In this situation, the number of executable tasks 123 of server C is two (FIG. 2). After two tasks are allocated as above, the number of executable tasks 123 of server C is updated to zero (FIG. 4).
Additionally, the scheduler 10 allocates a task by setting server D as its own computer.
In allocation of the first task, i.e., task 5 to be allocated to the server D, data 6 which is “(1) allocation data to the own computer” is set as an execution target. A result of the task allocation is written in a record of “data ID 101”=“data 6” and a record of “task ID 111”=“task 5”.
In this situation, the number of executable tasks 123 of server D is one (FIG. 2). After one task is allocated as above, the number of executable tasks 123 of server D is updated to zero (FIG. 4).
For each of the tasks (task ID 1 to task ID 6), the data processing section 22 updates the task status 112 representing the status of its execution according to necessity as above.
FIG. 6 shows an example of a state of data handled by the schedule server 1 during re-execution of a task. After a lapse of time, the state of FIG. 4 changes to the state of FIG. 6. It is assumed in the state that the execution server 2 d (server D) has failed.
FIG. 7 shows an example of task allocation in the job processing system 8. This state corresponds to the state of task re-execution shown in FIG. 6.
As in FIG. 4, the tasks having a task ID as “1”, “3”, or “6” are being executed.
Since the task for which the task ID is “2”, “4”, or “5” has been interrupted or has been terminated, information thereof is deleted from the data allocation control table 11 and the task control table 12.
The task of “task ID=7” is a task which re-executes the interrupted task of “task ID=5. In allocation of task 7, data 6 which is “(2) Data of failed server” is set as the execution target. A result of the task allocation is written in a record of “task ID 111=task 7”. In the record of “data ID 101=data 4”, the server ID is updated to “indefinite” due to the failure of server D having stored data 6, and the task ID is changed to empty (-).
When “(2) Data of failed server” is employed, the execution server 2 c reads, through communication processing, part of data 6 existing in the execution server 2 a and reads the remaining part of data 6 from the external storage 93 b.
FIG. 8A shows main processing of the scheduling operation to be conducted by the scheduler 10 in a flowchart.

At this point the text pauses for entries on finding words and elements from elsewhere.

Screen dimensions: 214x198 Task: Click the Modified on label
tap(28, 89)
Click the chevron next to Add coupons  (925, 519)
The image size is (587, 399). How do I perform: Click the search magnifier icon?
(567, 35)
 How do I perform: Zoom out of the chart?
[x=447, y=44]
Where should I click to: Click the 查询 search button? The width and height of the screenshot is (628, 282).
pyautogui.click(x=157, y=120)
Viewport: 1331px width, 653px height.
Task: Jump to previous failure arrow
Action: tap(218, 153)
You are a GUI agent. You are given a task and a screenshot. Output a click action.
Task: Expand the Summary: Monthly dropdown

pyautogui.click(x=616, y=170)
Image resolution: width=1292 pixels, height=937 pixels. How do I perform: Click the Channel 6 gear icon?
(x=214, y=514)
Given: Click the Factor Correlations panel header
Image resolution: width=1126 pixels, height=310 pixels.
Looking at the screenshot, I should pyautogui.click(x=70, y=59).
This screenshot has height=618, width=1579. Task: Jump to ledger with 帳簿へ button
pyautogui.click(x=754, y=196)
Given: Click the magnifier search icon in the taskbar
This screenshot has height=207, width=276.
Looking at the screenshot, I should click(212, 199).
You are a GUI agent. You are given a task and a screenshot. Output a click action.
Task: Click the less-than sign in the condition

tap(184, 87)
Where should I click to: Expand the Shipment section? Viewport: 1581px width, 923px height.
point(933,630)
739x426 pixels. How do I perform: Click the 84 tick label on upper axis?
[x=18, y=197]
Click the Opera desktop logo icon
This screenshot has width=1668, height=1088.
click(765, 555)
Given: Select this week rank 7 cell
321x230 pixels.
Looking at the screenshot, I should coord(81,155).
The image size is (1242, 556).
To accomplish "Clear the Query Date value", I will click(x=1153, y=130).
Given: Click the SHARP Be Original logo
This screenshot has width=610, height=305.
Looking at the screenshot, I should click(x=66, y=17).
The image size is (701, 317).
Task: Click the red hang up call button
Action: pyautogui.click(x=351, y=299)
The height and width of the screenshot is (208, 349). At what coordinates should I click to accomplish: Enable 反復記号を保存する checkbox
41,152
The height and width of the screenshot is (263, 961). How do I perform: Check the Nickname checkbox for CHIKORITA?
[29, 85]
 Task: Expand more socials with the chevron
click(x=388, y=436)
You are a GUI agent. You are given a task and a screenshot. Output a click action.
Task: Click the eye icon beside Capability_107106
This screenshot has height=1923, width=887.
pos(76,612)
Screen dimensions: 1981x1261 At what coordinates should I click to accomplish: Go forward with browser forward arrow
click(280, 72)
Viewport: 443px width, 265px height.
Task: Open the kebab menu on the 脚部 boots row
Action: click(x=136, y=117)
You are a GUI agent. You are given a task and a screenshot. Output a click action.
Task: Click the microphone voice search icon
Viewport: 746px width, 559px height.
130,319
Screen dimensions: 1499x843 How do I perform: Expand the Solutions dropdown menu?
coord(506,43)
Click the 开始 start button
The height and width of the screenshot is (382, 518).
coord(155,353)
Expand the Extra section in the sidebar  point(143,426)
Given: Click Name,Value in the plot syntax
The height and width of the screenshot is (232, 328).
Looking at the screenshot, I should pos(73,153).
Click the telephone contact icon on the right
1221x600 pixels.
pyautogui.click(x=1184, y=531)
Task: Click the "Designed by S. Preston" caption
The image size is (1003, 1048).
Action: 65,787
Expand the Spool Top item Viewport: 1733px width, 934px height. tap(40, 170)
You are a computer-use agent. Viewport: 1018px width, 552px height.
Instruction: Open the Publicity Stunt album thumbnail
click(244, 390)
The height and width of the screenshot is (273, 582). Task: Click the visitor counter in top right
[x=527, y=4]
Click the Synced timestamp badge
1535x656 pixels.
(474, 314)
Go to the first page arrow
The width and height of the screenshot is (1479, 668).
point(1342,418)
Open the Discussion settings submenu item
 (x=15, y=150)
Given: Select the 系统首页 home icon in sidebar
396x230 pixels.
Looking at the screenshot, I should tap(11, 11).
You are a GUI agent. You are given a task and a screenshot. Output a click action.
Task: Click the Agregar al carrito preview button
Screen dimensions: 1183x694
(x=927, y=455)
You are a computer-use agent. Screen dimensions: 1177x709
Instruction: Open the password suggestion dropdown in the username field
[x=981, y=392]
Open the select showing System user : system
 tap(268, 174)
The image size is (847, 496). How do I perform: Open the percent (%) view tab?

In step S101, the scheduler 10 calls task schedule initialization processing (FIG. 8B).
In step S102, the scheduler 10 searches the execution server control table 13 to retrieve a task allocatable execution server 2 and then makes a check to determine whether or not the execution server 2 has been detected. A task allocatable execution server 2 is an execution server 2 corresponding to a server ID for which the server status is “normal” as well as the number of allocatable execution tasks is one or more in the control table 13. If step S102 results in “yes”, control goes to step S103; otherwise, control goes to step S104.
In step S103, the scheduler 10 calls task execution request processing (FIG. 9).
In step S104, the scheduler 10 calls task execution monitor processing (FIG. 10) and then waits for termination of the task for which an execution request has been issued.
In step S105, a check is made to determine whether or not data to which no task has been allocated and a task during execution are present. This is determined based on two conditions, namely, a condition that there exists no entry for which the task ID 111 contains “- (not set)” and a condition that there exists no entry for which the task status 112 is “during execution”. If step S105 results in “yes”, the processing is terminated; otherwise, control goes to step S102.
FIG. 8B shows a flowchart of task schedule initialization processing to be executed by the scheduler 10.
In step S201, a check is made to determine whether or not a parametric job is to be re-executed. If step S201 results in “yes”, control goes to step S205; otherwise, control goes to step S202.
Specifically, if there exists an abnormally terminated task as a result of execution of the parametric job, the scheduler 10 records, in the main storage 92 or the external storage 93 a, an information item indicating that the parametric job includes an abnormally terminated task. Presence or absence of the information item is checked at execution of a parametric job later. Or, at execution of a parametric job later, the user designates “re-execution”.
In step S202, the scheduler 10 reads the data allocation information 14, allocates a data allocation control table 11 including entries for the data items designated in the data allocation information 14, and assigns thereto the data ID and the server ID designated in the data allocation information 14.
In step S203, the scheduler 10 initializes a task control table 12.
In step S204, the scheduler 10 initializes an execution server control table 13 to assign entries for each server. The server ID 121 and the number of executable tasks 123 are obtained from, for example, a setting file. The server status 122 is acquired, for example, by issuing a query to the task controller 20 of each execution server 2.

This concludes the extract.